Photographic Acts of Refugee Citizenship with Thy Phu
Debates on forced migration often assume that one is either a refugee or a citizen. To put it more starkly, refugees supposedly want nothing more than to relinquish their refugeeness and become instead, citizen. Accordingly, photographic representations of the journey of transformation and self-reinvention, in emphasizing a trajectory from refugee to citizen, take for granted the power of the nation-state in defining citizenship. However, migrant justice activists, Indigenous activist-scholars, and theorists whose protest against and refusal of “border imperialism” are dislodging the concept of citizenship from the exclusive purview of the nation-state. This presentation considers the visual forms that such an action might take, especially in creating the possibility of “refugee citizenship,” a concept that critic Donald C. Goellnicht invokes to denote alternative forms of citizenship that challenge nation-state frameworks.
Civil Rights Struggle as “Democracy in Action” in U.S. Information Agency Photography with Darren Newbury
After the Second World War, as the Cold War took hold and many countries in the global south began to break free of colonial rule, the United States sought to promote its version of democracy across the world. In Africa, the U.S. Information Agency invested in a major program of activity within which photography served to imagine capitalist, consumerist, and democratic futures for the continent, modeled in its own image. From the mid-1950s, however, as African decolonization gathered pace and the U.S. civil rights movement took on new momentum, racial injustice presented an unprecedented challenge to this task, with images of racial violence circulating widely across the globe and undermining the image the U.S. sought to project. This presentation examines the ways in which the U.S. Information Agency responded to this challenge. For a brief period, civil rights protest was presented as a form of "democracy in action."
Photography, Civic Action, and the Struggle For Justice in Latin America with Ileana Selejan
This session will reflect on recent civic movements from Latin America, considering the manifold ways in which photography has been deployed by members of the public towards justice seeking purposes. Starting with an in-depth discussion of the Nicaraguan case, where a large-scale student-led protest movement emerged in 2018, only to collapse into an ever-deepening human rights crisis, we will be looking at parallel examples from the region. How do different publics express their political identities and demands through photography? Can their aspirations be brought into being photographically? Ultimately, what happens when photography enters the political field, in the hands of the people?
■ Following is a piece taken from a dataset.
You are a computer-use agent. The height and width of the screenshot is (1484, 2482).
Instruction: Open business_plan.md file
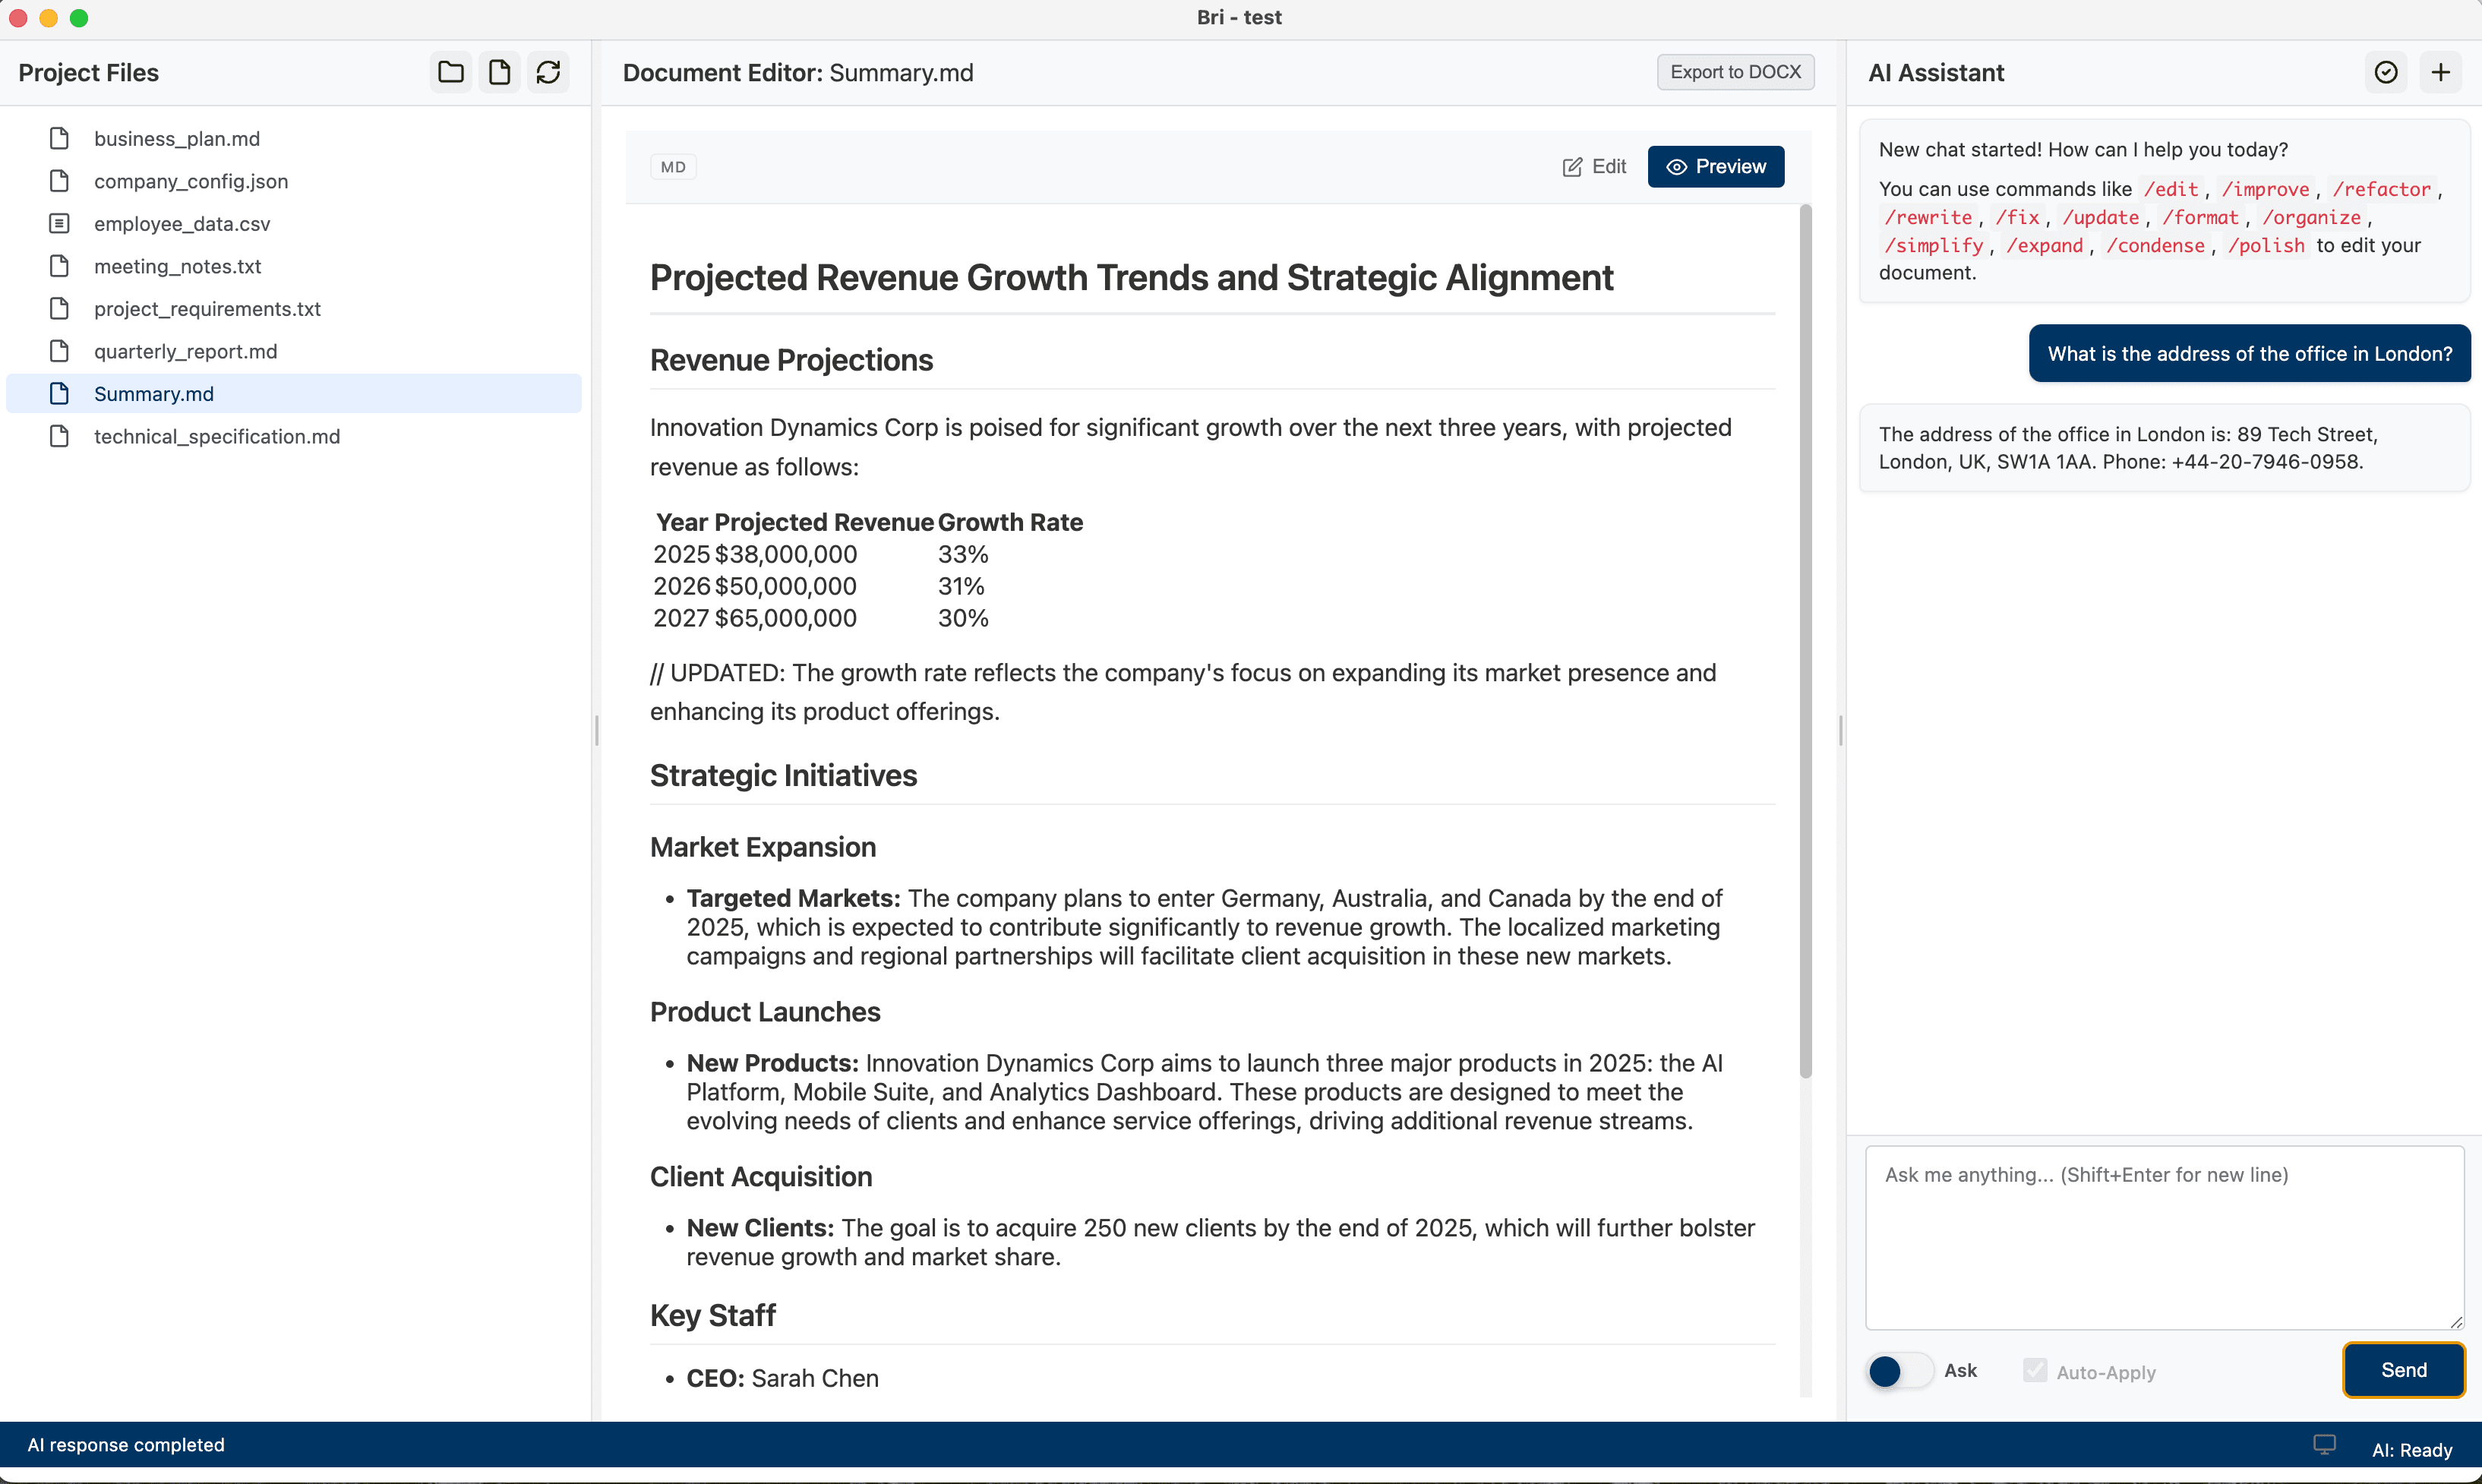pyautogui.click(x=177, y=139)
Race is in Place: Photography, Land and Climate Change in the Work of the late Santu Mofokeng with Patricia Hayes
Patricia Hayes engages with an archive of interviews with the late Santu Mofokeng (1956-2020) who posed critical questions about environmental activism in South Africa. Mofokeng argued that wide-ranging photographs of land and its development – actual and projected – might help to determine what the actual questions might be. He insisted that no one would pressure him to think "like other people" and interrogated the activities of anti-fracking groups as a symptom of a pre-existing white liberal problem. As a participant in an international project on "social landscapes" (2013), Mofokeng held back a number of images that in his view needed other kinds of unravelling and pointed to far deeper and older problems around race and exclusion.
African Americans and the Photographic Seat of Honor with Brenna Wynn Greer
In the simplest of terms, this nation’s history of memorializing Black figures consists of two phases: before photography arrived in the United States and ever since. From the introduction of the daguerreotype in 1839 up through the twentieth century, Blacks and non-Blacks used photography to signify, cement, and remember the importance of certain Black figures. Examples include Harriet Tubman, Dred Scott, Sojourner Truth, Harriet Jacobs, Frederick Douglass, Booker T. Washington, Rosa Parks, Martin Luther King, Jr., Huey Newton, and Barack Obama. This paper considers the significance of a commonality visible across the lot: sitting. The concern here is how these iconic photographs – representative of Black people, the Black past, and Black protest – function in the aggregate as an archive of Black iconicity, the central motif of which is the seated Black subject.
Photographic Returns: Carrie Mae Weems’s Constructing History with Shawn Michelle Smith
This lecture is drawn from Shawn Michelle Smith’s book Photographic Returns: Racial Justice and the Time of Photography (Duke 2020). It focuses on Carrie Mae Weems’s photograph series Constructing History, for which Weems and a group of students reenacted famous photographs from the U.S. Civil Rights era. It discusses the elegiac and ambivalent nature of Weems’s recreations, which are often focused on assassinations, and proposes that the photographs enact a form of melancholia that creates an affective openness to the past and calls attention to a political project that remains unfinished. Constructing History highlights the complex relationship between photography and memory.